The Register-Herald, Beckley, West Virginia

Local News

May 1, 2013

Casey seeks 2nd District seat in Congress

CHARLESTON — Nick Casey, onetime chairman of the Democratic Party in West Virginia and a longtime attorney, formally announced his bid for Congress in the sprawling 2nd District Tuesday in what looms as a crowded race.

Now in her seventh term, Rep. Shelley Moore Capito, R-W.Va., opened what could potentially be the floodgates when she announced her plan last November to run for the U.S. Senate.

Soon afterward, Sen. Jay Rockefeller, D-W.Va., who won the Senate seat in 1984, said he would retire when his current term ends.

“We have too much gridlock and partisanship in Washington,” said Casey, who chaired the Democratic Party in the state between 2004 and 2010, before yielding the role to Larry Puccio.

Casey became the first to file candidacy papers this month with the Federal Elections Commission, but there certainly is other interest in succeeding Capito.

Steve Harrison, a former state senator who represented Kanawha County, has formed an exploratory committee, preparatory to filing his papers.
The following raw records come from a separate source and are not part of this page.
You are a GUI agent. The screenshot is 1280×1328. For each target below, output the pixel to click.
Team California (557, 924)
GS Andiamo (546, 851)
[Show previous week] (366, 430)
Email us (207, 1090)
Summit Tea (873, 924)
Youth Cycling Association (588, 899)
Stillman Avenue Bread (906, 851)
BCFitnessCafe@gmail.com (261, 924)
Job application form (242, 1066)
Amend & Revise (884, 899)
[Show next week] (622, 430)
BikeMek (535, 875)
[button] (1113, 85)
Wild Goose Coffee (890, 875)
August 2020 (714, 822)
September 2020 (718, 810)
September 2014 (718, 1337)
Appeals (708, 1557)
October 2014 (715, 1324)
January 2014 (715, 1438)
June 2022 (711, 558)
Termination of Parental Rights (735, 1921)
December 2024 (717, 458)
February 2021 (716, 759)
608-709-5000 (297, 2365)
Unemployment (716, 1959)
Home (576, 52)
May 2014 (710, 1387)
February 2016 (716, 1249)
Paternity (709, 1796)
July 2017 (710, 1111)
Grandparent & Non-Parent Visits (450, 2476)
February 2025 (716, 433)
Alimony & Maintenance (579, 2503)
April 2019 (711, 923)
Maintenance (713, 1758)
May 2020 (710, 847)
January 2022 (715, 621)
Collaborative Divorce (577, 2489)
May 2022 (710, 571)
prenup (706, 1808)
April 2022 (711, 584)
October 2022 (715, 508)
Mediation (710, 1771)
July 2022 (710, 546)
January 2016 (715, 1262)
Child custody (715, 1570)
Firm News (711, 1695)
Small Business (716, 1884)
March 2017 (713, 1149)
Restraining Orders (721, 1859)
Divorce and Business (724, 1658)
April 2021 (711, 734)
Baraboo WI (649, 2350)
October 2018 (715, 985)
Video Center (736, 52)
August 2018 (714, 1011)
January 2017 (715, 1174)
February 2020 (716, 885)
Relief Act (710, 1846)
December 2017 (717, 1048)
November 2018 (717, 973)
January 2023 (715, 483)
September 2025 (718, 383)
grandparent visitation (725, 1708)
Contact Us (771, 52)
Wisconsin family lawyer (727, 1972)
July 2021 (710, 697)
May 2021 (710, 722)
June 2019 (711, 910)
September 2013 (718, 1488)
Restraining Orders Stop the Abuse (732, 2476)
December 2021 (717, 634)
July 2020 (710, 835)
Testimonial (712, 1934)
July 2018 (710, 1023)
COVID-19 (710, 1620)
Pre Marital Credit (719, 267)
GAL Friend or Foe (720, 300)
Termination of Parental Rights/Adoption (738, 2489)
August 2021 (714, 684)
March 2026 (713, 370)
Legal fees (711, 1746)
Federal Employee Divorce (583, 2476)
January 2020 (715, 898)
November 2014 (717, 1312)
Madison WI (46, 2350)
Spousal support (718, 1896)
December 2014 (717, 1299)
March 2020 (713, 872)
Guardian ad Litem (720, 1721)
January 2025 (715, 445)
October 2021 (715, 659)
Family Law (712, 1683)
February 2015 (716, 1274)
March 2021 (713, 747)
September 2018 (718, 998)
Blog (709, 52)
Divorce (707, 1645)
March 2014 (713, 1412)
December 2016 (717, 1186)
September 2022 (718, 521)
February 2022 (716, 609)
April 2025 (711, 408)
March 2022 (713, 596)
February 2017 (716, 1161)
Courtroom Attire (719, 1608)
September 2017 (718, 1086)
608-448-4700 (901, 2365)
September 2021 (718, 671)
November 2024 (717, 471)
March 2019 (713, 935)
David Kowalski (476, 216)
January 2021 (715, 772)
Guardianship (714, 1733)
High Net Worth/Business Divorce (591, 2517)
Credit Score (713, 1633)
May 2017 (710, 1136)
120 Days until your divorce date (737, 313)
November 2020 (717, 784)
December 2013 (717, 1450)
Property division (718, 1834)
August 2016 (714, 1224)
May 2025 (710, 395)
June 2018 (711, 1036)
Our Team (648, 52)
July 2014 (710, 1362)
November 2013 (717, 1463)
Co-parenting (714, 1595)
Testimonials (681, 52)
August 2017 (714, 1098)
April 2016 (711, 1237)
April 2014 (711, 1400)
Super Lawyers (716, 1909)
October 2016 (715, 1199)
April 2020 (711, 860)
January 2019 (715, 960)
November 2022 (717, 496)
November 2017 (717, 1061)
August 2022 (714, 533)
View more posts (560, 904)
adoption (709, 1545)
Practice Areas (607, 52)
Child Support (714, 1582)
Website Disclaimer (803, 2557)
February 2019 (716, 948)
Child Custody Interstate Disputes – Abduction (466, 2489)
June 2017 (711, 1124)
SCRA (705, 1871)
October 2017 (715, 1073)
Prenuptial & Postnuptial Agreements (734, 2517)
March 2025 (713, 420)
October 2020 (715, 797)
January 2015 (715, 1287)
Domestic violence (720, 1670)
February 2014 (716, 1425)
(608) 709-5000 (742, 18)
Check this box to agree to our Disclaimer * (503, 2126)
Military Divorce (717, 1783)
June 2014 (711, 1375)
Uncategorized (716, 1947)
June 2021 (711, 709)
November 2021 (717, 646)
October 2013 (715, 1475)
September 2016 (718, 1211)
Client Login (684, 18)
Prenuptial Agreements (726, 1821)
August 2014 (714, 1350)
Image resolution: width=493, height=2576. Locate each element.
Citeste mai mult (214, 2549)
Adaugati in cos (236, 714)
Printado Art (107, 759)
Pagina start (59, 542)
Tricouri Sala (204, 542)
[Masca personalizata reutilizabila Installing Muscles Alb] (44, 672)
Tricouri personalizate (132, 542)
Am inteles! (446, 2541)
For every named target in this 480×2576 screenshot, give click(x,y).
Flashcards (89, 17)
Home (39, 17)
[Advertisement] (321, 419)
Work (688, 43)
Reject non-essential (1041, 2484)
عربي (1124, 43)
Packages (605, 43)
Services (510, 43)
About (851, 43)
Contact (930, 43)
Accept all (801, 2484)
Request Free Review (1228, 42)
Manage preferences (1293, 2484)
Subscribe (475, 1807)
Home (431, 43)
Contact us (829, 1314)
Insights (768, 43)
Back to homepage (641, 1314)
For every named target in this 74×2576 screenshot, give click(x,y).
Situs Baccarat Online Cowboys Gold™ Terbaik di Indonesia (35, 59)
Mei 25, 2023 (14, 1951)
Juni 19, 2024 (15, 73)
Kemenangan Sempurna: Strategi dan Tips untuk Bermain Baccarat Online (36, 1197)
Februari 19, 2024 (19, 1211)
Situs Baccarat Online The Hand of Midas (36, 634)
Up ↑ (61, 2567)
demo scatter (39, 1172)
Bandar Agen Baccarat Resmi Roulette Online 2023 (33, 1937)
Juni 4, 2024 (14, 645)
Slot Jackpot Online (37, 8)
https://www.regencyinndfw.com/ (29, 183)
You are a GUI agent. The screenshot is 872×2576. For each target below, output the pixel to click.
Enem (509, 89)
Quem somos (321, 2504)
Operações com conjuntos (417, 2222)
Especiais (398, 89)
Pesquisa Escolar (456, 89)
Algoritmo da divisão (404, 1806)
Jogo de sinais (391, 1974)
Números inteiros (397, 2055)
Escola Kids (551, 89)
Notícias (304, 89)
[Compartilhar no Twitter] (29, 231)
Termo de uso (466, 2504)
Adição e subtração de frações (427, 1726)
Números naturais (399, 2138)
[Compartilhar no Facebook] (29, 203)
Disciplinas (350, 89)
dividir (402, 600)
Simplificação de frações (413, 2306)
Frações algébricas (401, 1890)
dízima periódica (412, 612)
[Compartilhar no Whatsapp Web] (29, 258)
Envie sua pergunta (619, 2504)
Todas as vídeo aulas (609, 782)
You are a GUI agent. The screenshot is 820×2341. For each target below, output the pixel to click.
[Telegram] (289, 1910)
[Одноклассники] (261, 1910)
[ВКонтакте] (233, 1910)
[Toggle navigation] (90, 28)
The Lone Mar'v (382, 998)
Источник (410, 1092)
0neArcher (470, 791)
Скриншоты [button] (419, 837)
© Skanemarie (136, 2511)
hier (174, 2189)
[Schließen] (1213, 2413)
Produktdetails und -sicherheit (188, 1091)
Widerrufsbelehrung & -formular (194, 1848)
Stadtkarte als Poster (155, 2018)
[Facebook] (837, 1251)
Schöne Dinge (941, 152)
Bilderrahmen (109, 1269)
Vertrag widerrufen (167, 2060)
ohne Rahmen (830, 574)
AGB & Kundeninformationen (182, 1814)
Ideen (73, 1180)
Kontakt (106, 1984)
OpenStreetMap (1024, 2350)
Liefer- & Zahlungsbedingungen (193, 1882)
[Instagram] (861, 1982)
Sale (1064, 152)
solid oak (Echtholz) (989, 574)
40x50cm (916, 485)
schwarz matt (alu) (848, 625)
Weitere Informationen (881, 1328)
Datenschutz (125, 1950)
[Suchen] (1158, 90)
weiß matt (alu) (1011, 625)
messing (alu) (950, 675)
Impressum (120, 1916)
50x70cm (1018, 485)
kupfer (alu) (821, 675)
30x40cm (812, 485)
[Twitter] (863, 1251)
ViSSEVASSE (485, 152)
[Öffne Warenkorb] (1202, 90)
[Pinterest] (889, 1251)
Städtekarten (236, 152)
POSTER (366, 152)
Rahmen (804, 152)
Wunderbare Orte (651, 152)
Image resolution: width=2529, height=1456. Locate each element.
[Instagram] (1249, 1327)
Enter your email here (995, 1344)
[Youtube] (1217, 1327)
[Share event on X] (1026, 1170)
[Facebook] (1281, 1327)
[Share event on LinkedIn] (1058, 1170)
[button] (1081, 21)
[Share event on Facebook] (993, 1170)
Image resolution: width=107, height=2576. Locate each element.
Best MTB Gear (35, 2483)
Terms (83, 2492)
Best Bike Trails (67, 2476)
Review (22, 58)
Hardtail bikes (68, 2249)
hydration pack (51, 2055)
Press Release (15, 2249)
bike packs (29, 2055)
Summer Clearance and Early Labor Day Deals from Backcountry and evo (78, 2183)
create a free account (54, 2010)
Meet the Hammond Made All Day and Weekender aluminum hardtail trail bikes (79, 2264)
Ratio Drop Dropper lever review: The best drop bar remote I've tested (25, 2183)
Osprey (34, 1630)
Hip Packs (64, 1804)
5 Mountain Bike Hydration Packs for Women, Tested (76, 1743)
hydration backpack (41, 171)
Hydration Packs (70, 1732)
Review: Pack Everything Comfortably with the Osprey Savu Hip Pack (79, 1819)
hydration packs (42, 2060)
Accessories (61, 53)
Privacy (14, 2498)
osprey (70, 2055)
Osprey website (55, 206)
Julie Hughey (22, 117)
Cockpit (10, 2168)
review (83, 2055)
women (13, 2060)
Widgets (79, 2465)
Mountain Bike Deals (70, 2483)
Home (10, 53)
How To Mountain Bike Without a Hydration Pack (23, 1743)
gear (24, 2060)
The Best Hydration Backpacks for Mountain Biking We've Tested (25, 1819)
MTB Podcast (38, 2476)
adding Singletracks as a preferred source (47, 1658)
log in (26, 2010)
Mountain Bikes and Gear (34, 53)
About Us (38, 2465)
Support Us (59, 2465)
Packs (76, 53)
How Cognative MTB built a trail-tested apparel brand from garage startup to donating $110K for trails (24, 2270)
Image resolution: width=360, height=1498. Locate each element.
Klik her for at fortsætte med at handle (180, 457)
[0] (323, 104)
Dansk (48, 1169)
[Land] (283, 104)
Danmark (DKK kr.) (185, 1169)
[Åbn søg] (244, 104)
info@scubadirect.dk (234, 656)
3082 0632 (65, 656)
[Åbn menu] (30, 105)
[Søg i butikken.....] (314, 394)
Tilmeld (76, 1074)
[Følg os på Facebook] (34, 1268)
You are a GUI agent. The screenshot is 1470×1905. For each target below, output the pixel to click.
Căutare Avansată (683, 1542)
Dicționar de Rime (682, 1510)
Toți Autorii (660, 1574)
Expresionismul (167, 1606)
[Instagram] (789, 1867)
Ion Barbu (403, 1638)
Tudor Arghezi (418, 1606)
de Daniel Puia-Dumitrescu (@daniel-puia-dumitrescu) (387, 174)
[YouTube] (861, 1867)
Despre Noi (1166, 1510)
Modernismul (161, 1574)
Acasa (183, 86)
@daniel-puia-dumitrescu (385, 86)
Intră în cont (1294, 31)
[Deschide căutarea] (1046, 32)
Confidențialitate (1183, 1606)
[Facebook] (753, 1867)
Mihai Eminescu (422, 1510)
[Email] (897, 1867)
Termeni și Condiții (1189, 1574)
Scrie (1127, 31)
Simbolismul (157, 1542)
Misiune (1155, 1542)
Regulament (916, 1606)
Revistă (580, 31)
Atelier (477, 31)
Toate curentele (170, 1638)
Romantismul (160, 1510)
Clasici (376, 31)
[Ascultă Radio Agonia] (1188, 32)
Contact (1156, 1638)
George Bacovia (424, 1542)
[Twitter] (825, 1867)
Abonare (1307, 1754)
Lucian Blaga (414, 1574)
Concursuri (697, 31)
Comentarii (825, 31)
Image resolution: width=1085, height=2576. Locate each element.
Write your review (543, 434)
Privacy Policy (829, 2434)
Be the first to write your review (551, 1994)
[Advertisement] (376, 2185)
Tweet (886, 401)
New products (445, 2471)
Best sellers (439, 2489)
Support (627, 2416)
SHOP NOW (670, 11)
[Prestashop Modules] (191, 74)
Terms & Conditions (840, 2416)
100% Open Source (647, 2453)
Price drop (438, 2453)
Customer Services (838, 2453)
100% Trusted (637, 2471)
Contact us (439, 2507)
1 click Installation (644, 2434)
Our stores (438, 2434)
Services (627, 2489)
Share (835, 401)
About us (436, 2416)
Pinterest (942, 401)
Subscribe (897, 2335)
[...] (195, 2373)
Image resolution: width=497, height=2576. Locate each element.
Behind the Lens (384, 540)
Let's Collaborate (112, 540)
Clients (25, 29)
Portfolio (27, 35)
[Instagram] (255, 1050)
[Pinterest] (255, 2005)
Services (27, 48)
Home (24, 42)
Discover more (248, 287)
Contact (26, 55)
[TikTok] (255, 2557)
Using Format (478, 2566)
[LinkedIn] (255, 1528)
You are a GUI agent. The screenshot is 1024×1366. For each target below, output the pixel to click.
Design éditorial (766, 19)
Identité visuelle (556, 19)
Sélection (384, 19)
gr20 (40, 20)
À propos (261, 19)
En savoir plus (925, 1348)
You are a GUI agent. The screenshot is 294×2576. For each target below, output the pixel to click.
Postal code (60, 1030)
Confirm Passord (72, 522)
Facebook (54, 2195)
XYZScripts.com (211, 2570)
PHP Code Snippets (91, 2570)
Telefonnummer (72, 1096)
And others have been mentioned as possibilities, among them Delegate Patrick Lane, R-Kanawha.

“Our state and nation have critical infrastructure needs, lacks a clear energy policy and our people need jobs,” Casey told reporters at his news conference in the governor’s reception office.

“I am running for Congress to represent the good people of West Virginia and help address their needs.”

A certified public accountant and lobbyist at the Legislature, the candidate is the managing partner of the law firm of Lewis, Glasser, Casey & Rollins.

Casey is treasurer-elect of the American Bar Association and an active volunteer with Catholic Charities of West Virginia. Casey lives in Charleston with his wife of 37 years, Mary Frances, and the couple has two children, Erin and Anthony.

The 59-year-old Casey said he would announce his campaign team in a few days.

“I’m running for Congress to be a problem-solver,” he said.

“West Virginians want their leaders to get past the gridlock and partisanship and to get things done. I pledge to you that I will work across the aisle and sit down with all sides on every issue. This campaign has a broad coalition of supporters who will help me do just that.”